SQL Server 2005 Integration Services (SSIS) introduces two new
tools designed for Data Warehousing, but their uses are far more than just
warehousing. Fuzzy Lookups and Fuzzy Grouping can both improve quality of data.
Fuzzy lookups is designed to correct errors in lookup tables such as
misspelling in cities or states. Fuzzy grouping finds duplicates in datasets. The
hospital where I work strives to identify and merge duplicates to improve and
maintain one complete electronic medical record for each patient. We have been
using the fuzzy grouping tool for the past 6 months.
The concept of fuzzy grouping is not new; many have used
probabilistic linkage of datasets to find duplicates and related records in
other datasets (for more info visit http://www.utcodes.org/Linkage/description.htm).
Few commercial probabilistic linkage packages are available and they are
expensive. With SSIS we now have a free tool to do probabilistic linkages.

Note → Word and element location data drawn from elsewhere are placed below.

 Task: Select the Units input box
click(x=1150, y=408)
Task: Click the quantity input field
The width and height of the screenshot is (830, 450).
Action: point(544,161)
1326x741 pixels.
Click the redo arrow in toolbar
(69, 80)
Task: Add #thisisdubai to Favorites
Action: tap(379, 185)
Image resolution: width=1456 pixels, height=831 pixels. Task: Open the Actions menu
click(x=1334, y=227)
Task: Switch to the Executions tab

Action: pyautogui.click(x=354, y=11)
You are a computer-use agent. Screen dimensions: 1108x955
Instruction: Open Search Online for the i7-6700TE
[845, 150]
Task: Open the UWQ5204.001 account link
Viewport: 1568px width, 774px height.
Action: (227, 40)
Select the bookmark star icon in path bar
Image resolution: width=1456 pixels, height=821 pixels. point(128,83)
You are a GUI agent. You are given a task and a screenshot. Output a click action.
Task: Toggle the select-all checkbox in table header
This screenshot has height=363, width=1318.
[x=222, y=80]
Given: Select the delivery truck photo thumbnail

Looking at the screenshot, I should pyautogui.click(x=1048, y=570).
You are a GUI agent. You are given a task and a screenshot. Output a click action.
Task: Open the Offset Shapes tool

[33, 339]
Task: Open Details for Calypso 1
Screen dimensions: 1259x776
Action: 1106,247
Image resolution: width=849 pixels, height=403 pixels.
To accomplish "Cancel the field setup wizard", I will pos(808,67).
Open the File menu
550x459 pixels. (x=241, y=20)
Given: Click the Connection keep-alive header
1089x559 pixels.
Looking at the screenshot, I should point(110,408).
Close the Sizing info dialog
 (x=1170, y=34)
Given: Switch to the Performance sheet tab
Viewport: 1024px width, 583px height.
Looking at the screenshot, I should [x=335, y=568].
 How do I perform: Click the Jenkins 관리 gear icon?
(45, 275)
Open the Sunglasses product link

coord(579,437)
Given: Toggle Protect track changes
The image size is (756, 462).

Fix the SSIS executables first
First install service pack 2 or the memory leak fix http://support.microsoft.com/kb/912423/. This fix resolves many memory issues when using record sets with over 1 million records, but there are still issues with more than 4 million records. Fuzzy grouping is memory and processor intensive so running SSIS on a server separate from the databases is recommended. On a 1.8 GHZ Pentium IV with 512 MB. My tests running an 800,000 record dataset took 5 hours. Adding another 512MB reduced the run time to 2 hours.
Define A Dataset
Open Visual Studio and start a BI project then define an OLE DB Source dataset. Any definable dataset may be grouped, but as many temporary tables are created, you must have a connection to a SQL Server and be a user with permission to create tables. Also limiting your dataset to the fields to be used for grouping and a primary key will increase performance. Be wary of data types as many are not supported and datetime fields must be transformed to varchar.
Add A Fuzzy Grouping Step
Next add a Fuzzy Grouping package. Define the fields that identify
the duplicates. Fields such as First Name, Last Name, Gender, and Date of Birth
will prove sufficient to find duplicates. Fields with high discerning power
such as Social Security number will improve accuracy and should be given a
higher weight. A primary key should also be used as a pass-through in the
dataset to aid in future joins of the result set. Define the type of grouping, either exact (data must be equal) or fuzzy (data is compared to determine similarity). The fuzzy grouping allows you to choose further options to ignore cases, punctuation, kana, non-spacing
characters, character width or symbols.
Minimum Similarities
Minimum Similarities should be defined for each field. These
thresholds define how closely you want each of the values to correspond. Minimum
similarities are between 0 and 1. Where 1 means the values are exact and 0 means
review everything. Setting a higher minimum similarity will speed the matching
process. Minimum similarities are very dependent on data and the number of
matches, and match quality will depend on these values. Setting minimum similarities
too high will result in only closer to exact records being found. So you may
need some experimentation to determine the best thresholds to use. For example,
I like my dates of birth (dob) to be close, but I realize that data entry
errors skew dates, so I set a threshold of .20 for dob. In the example below May 12 1972 is
compared against May 12 1971 and the similarity score is .84 so it would make the cut. If unsure run some tests with no minimum similarities and review your resulting _similarity fields for each field. Take some averages and review the matches to determine what a good match is, then set your threshold at this level.
Minimum Thresholds
An overall minimum threshold must also be set. I have found that matches with my data get weak after .80. So I set my minimum overall threshold at .80. Again this is dependent on your data, accuracy of entry staff and how closely you want/need your records to match.
Define the Destination
The last step sets an OLE DB destination and either creates
a new table or uses existing and matches the output fields in the fuzzy
grouping step.
The outcome of the grouping will give a _key_in which is the
unique key of the first table, a key_out field that identifies the unique
groups, the _similarity_fieldname and the _score field that is the average of
the _similarity_fieldname. The _score field is between 0 and 1 where a 0 is no
similarity and 1 is exact.
Running the following dataset through the grouping:
Here is the sample input data:
And here are the outputs:
Here it grouped the first 3 records together and the last 3 together. Note it did not choose the correct name in grouping one, it simply noted that they are all the same. So if you want the "correct" person, as we did for the hospital, you will need a human to review the results. In our hospital database of over 1.4 million records we found over 5000 duplicates. Unfortunately the nature of the business requires us to review each of the dataset and pull medical records, so an automated merge process is out of the question. But Fuzzy Grouping has proved to be a very valuable tool and has given us many useful reports.